Set problem:
Print every line of the data below without changing anything.

--- Start Exercise materials ---

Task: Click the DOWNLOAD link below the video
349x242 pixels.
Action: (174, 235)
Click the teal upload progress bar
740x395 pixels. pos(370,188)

--- End Exercise materials ---

Solved problem:
Task: Click the DOWNLOAD link below the video
349x242 pixels.
Action: (174, 235)
Click the teal upload progress bar
740x395 pixels. pos(370,188)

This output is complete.